The coverage of President Obama’s soon-to-end bus tour and his promotion of S.1723, the portion of the defeated American Jobs Act dealing with teachers and first responders, has missed a big problem with the approach the bill takes.

Carolina Journal Executive Editor Don Carrington attended Obama’s three main events on the North Carolina leg of the bus tour as a reporter and photographer — at the Asheville airport, at West Wilkes High School, and at Guilford Technical Community College.

Here’s some of what Obama said Monday in Asheville (photo by Don below):

So this week I’m going to ask members of Congress to vote on one component of the plan, which is whether we should put hundreds of thousands of teachers back in the classroom, and cops back on the street, and firefighters back to work. (Applause.) So members of Congress will have a chance to decide — what kind of future do our kids deserve? Should we stand up for men and women who are often digging into their own pockets to buy school supplies, when we know that the education of our children is going to determine our future as a nation? (Applause.)

The president echoed these sentiments at all three stops.

He and supporters are saying, in essence, that they know the proper level of funding and staffing for K-12 teachers and emergency-service workers. State and local officials are wrong, or ignorant. Otherwise, why would Washington immediately pump more (borrowed) money into local agencies that were funded using a democratic, deliberative process taking several months and involving hundreds of state legislatures, city councils, and county commissions — and using input from countless numbers of local citizens?
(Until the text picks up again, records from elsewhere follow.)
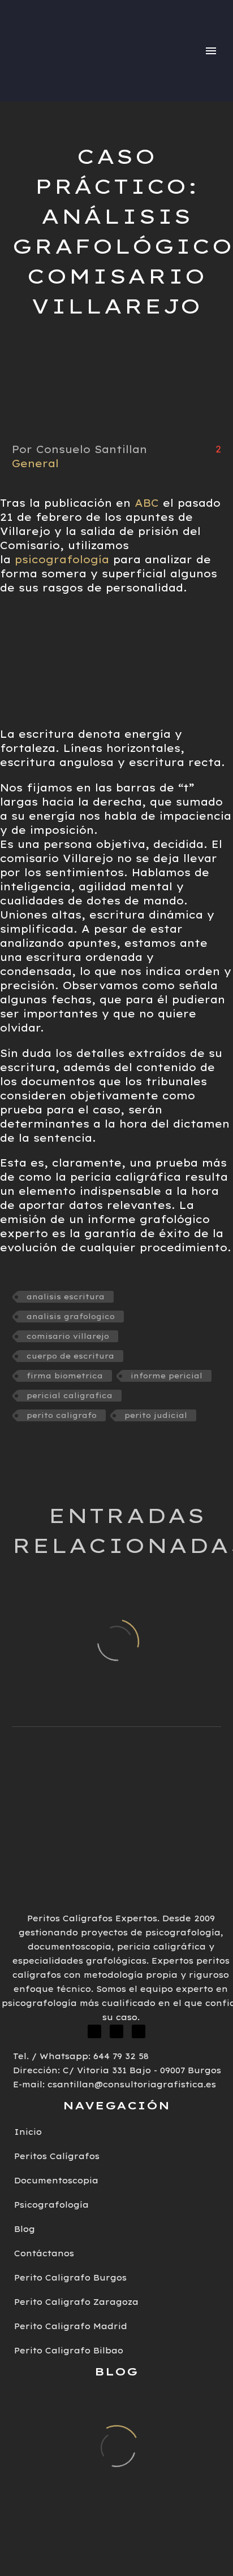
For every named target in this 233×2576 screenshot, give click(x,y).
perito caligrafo (62, 1415)
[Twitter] (37, 1448)
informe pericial (166, 1375)
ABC (147, 503)
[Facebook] (19, 1448)
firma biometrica (65, 1375)
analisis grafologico (71, 1316)
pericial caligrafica (70, 1395)
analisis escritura (66, 1296)
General (35, 463)
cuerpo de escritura (70, 1355)
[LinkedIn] (56, 1448)
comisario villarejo (68, 1336)
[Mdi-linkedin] (116, 2031)
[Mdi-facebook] (94, 2031)
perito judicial (155, 1415)
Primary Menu (211, 50)
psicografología (64, 559)
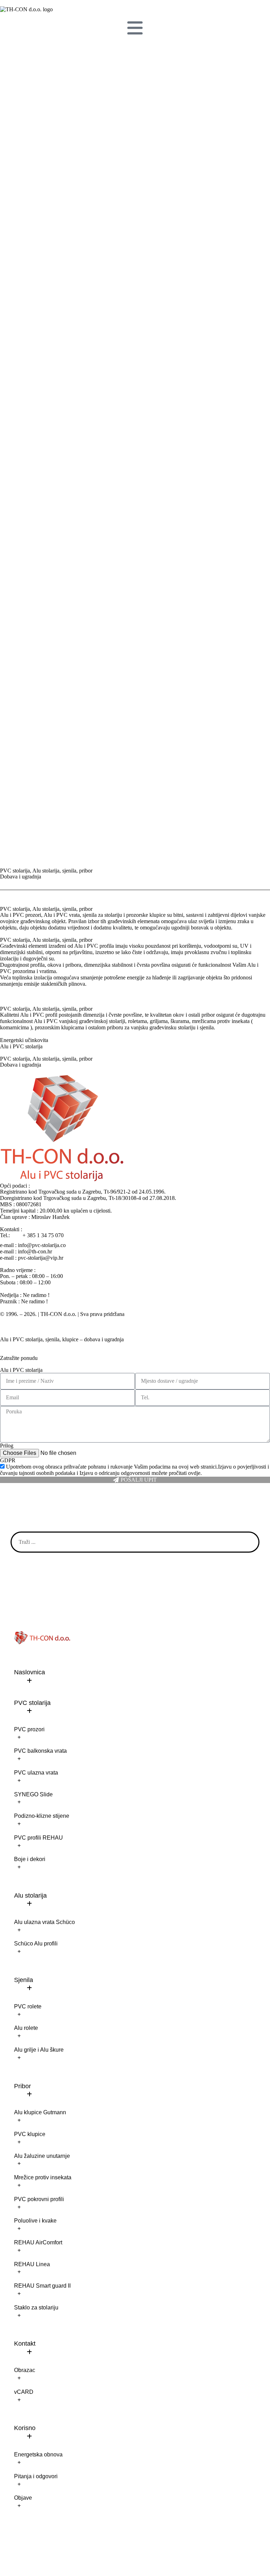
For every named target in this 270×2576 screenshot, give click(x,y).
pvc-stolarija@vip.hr (40, 1258)
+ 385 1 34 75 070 (43, 1235)
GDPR (7, 1460)
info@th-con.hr (35, 1251)
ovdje (194, 1473)
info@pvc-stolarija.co (42, 1245)
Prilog (6, 1446)
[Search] (247, 1542)
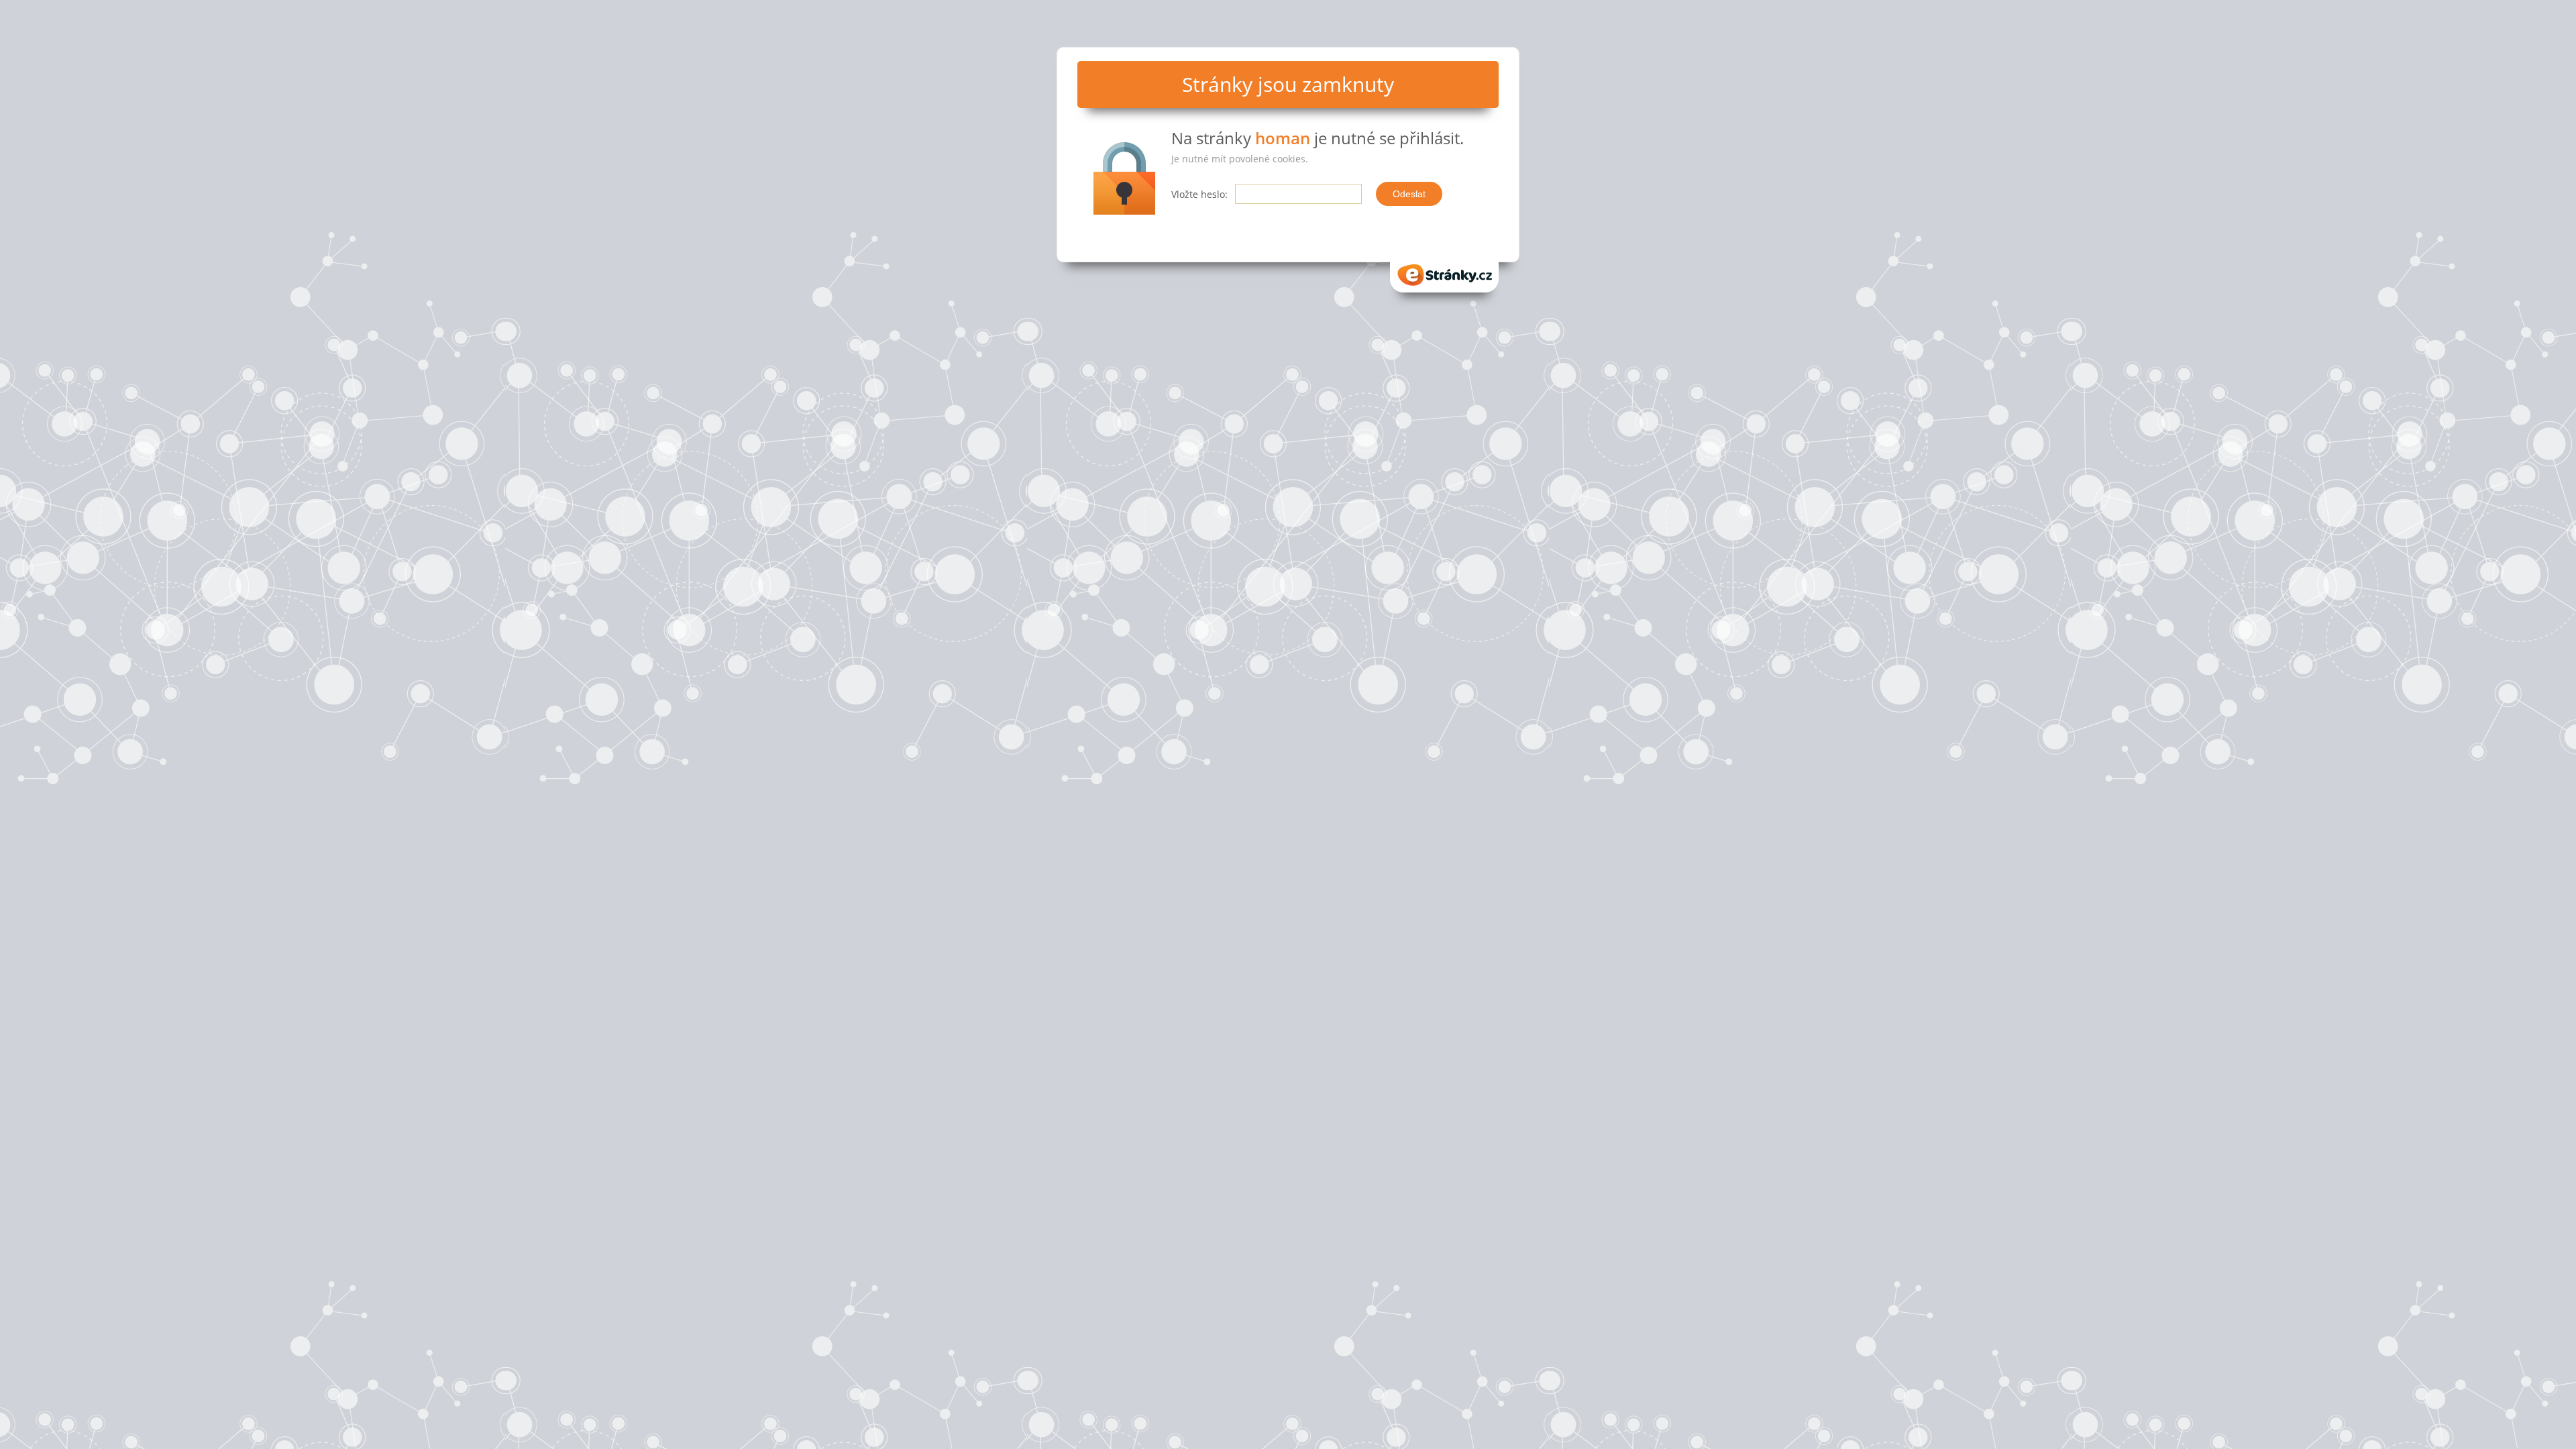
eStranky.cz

Obama’s bill would second-guess state and local officials, substituting his preferences for theirs. In North Carolina, our General Assembly chose to set funding levels for K-12 education and a host of other public functions. Lawmakers allocated revenues to those tasks. Counties supplemented that funding. And local school boards decided how to divide the money and responsibility among thousands of school facilities across the state.

If the people of North Carolina — or any other state — disagree with the conclusions made by the people they elected, voters can replace those officials in a little more than a year with new representatives who have different priorities.

But Obama wants to bypass that orderly process, scrap all those decisions, and substitute his judgment for those of the people who were chosen to make those difficult calls.

Carolina Journal has reported and commented on the screwy nature of the American Jobs Act — how it supports teachers and first responders for only one year, leaving states on the hook for the remainder of the three-year program, how it makes a mockery of the principles of federalism, and how the president’s plan would fund many more teachers than the number of education jobs that have allegedly been lost.

But the bottom line is this: The president thinks you and the people you elect are too stupid to decide on your behalf how to spend the money to run your local schools.

Might as well suspend next year’s election and have Washington run our legislatures and school boards.